-- RAW DATA follows --

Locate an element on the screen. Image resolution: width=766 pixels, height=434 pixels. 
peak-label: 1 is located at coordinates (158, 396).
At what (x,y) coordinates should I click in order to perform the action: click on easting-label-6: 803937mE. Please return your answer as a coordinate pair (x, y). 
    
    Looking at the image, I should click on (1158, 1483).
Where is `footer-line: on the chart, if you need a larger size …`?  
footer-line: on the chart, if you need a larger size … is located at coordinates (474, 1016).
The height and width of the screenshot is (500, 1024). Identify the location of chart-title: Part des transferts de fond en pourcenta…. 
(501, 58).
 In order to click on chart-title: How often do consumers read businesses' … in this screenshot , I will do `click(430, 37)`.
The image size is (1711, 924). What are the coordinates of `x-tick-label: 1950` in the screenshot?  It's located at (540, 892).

-- RAW DATA concluded --

* TASK BRIEF:
Reproduce all the entries above, swapping every occurrence of "screenshot" for "screen capture" and leaving everything else unchanged.

* FINISHED TASK:
Locate an element on the screen. Image resolution: width=766 pixels, height=434 pixels. 
peak-label: 1 is located at coordinates (158, 396).
At what (x,y) coordinates should I click in order to perform the action: click on easting-label-6: 803937mE. Please return your answer as a coordinate pair (x, y). 
    
    Looking at the image, I should click on (1158, 1483).
Where is `footer-line: on the chart, if you need a larger size …`?  
footer-line: on the chart, if you need a larger size … is located at coordinates (474, 1016).
The height and width of the screen capture is (500, 1024). Identify the location of chart-title: Part des transferts de fond en pourcenta…. 
(501, 58).
 In order to click on chart-title: How often do consumers read businesses' … in this screen capture , I will do `click(430, 37)`.
The image size is (1711, 924). What are the coordinates of `x-tick-label: 1950` in the screen capture?  It's located at (540, 892).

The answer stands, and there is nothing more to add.